Au pays du soleil de minuit…
Déjà 8 mois que nous étions sur les routes. Traversant le continent Européen, d’est en ouest, du nord au sud, mêlant une multitude de décor et de culture, allant du simple paysage de carte postale aux fjords embrumés du grand nord scandinave, du bruit des villes au calme des grands espaces, des troupeaux d’animaux sauvages aux amas de voitures, avec toujours ce contraste entre l’homme et la nature, qui ne cessa de s’amplifier plus nous avancions vers le Nord.
Après deux milles kilomètres de traversée, nous arrivions enfin en Laponie Norvégienne.

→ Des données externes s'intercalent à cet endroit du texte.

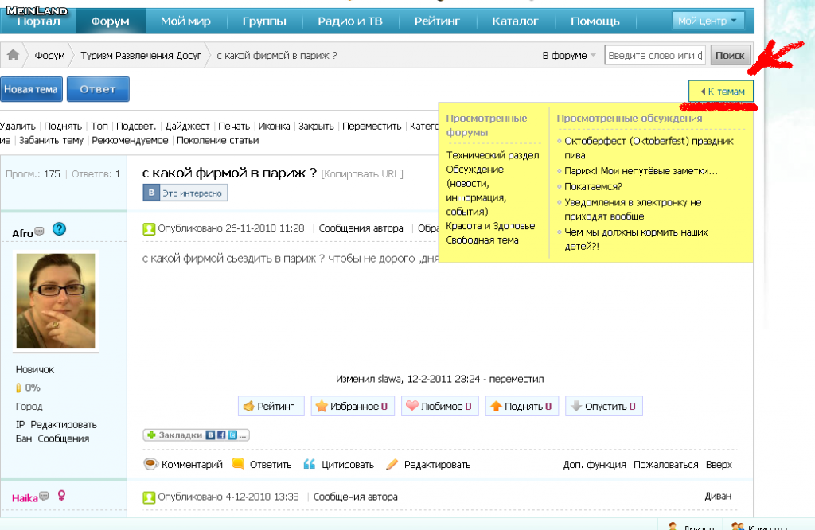The height and width of the screenshot is (530, 815).
Task: Open the 'Мой центр' dropdown
Action: tap(708, 21)

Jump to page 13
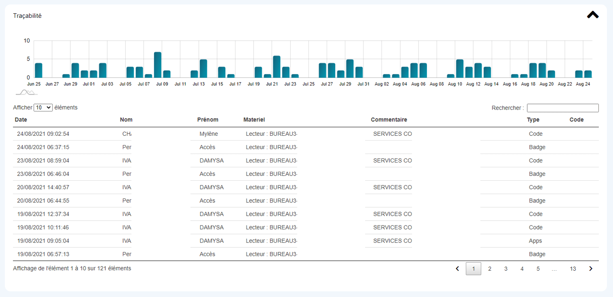point(573,269)
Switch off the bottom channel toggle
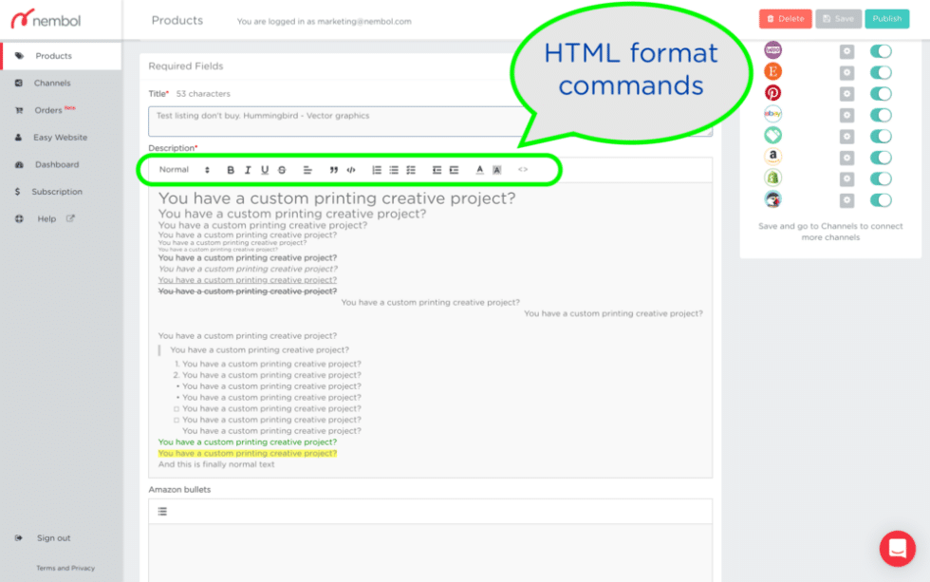The width and height of the screenshot is (930, 582). tap(882, 200)
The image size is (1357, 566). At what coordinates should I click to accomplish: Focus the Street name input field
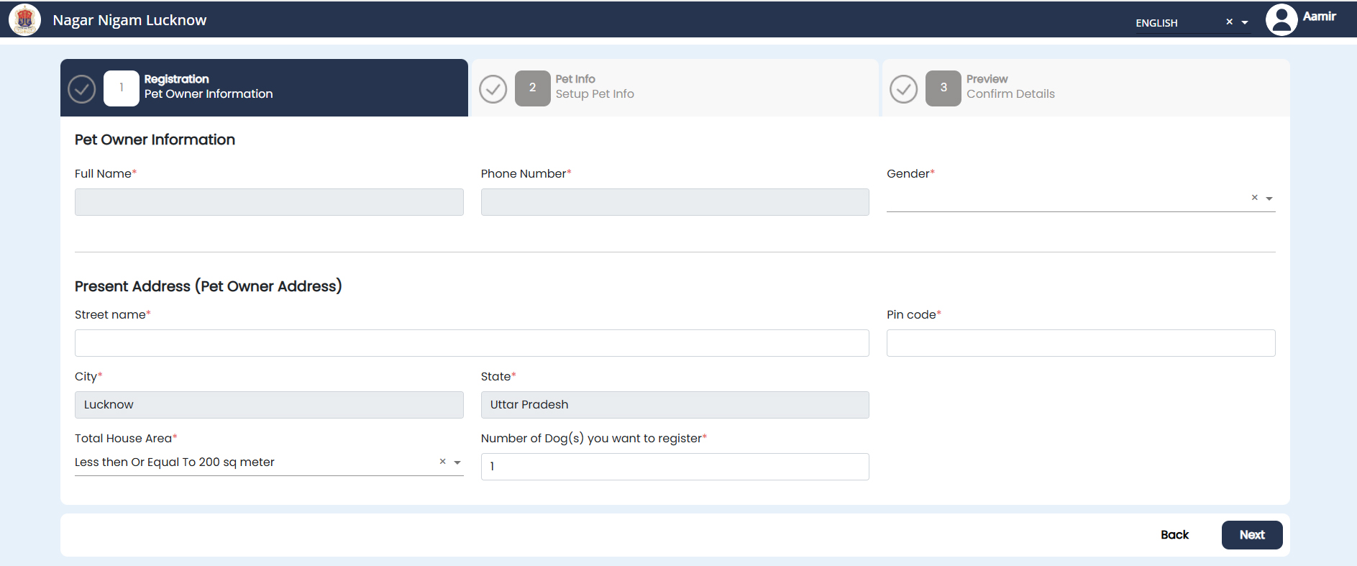point(472,343)
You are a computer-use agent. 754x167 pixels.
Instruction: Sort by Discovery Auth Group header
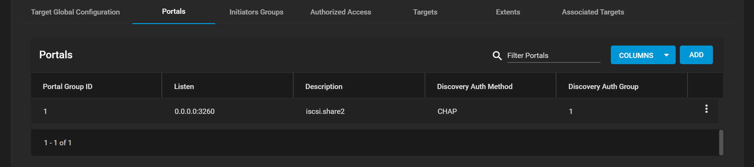[603, 87]
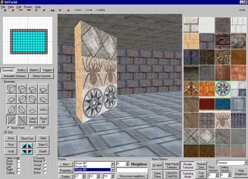Choose the Wood sound radio button
The width and height of the screenshot is (248, 179).
[x=45, y=165]
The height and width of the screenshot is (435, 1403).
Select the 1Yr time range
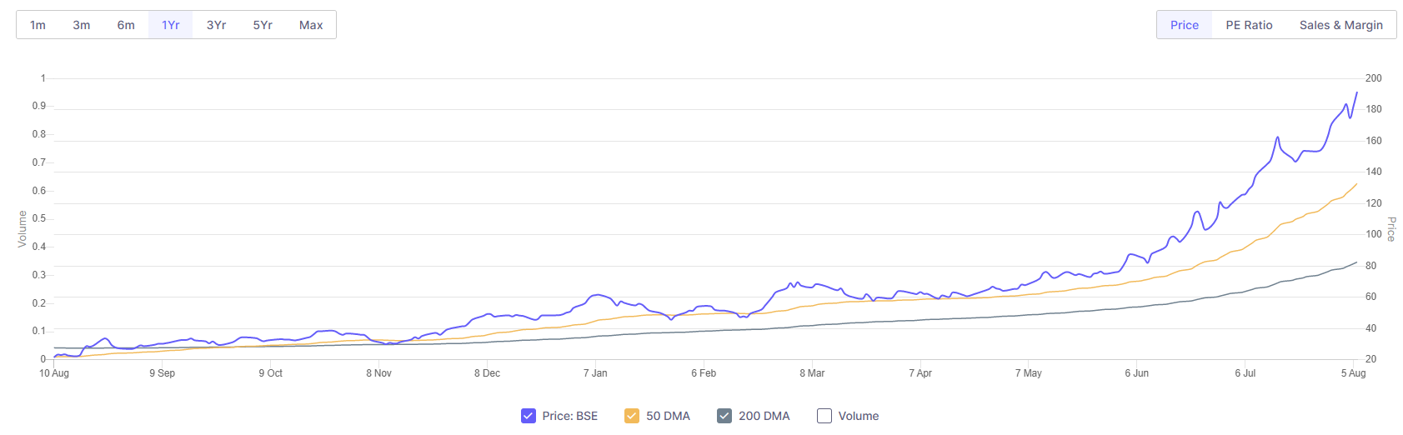171,25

Nous laissions derrière nous lacs et forêts suédois pour ces plateaux séchés par le froid hivernal et les vents glacials. Nous avions parcouru la Suède, de bas en haut, dans le but de se rendre au fameux Nordkapp. Il nous restait que 400 kilomètres entre nous et notre destination. Ce célébrissime lieu est le point le plus septentrionale d’Europe, situé bien au dessus du cercle Arctique, là où la nuit n’existe plus durant l’été. Nous y étions un 15 juin, précisément la date où le soleil est au plus haut. Il nous était difficile de s’imaginer apercevoir le soleil à minuit, d’autant que le ciel est souvent gris dans ces régions-là. D’après les locaux, il ne fait beau qu’un jour sur sept, et encore, faut-il qu’il y ait des éclaircies au moment voulu.
La route y menant est tout simplement fabuleuse. Un seul et unique tronçon de béton sillonne le paysage, jouant avec les fjords vertigineux, du plus proche de l’océan à 400 mètres au dessus du vide, toujours en longeant la côte, où parfois, il n’est pas rare d’entrevoir des dauphins se joignant à notre avancée. Souvent, le vent et la pluie sont de la partie. Cette association crée une atmosphère particulière, comme si l’Homme n’était pas le bienvenu ici, où plutôt, comme s’il devait obligatoirement se soumettre à cette contrainte. La nature domine et elle le montre. Nous devons s’adapter et comme disent les Norvégiens « Il n’y pas de mauvais temps, que des mauvais vêtements » Ce profond respect de la nature se ressent chez eux. Un tel paysage se mérite, la pluie et le vent ne sont qu’accessoires.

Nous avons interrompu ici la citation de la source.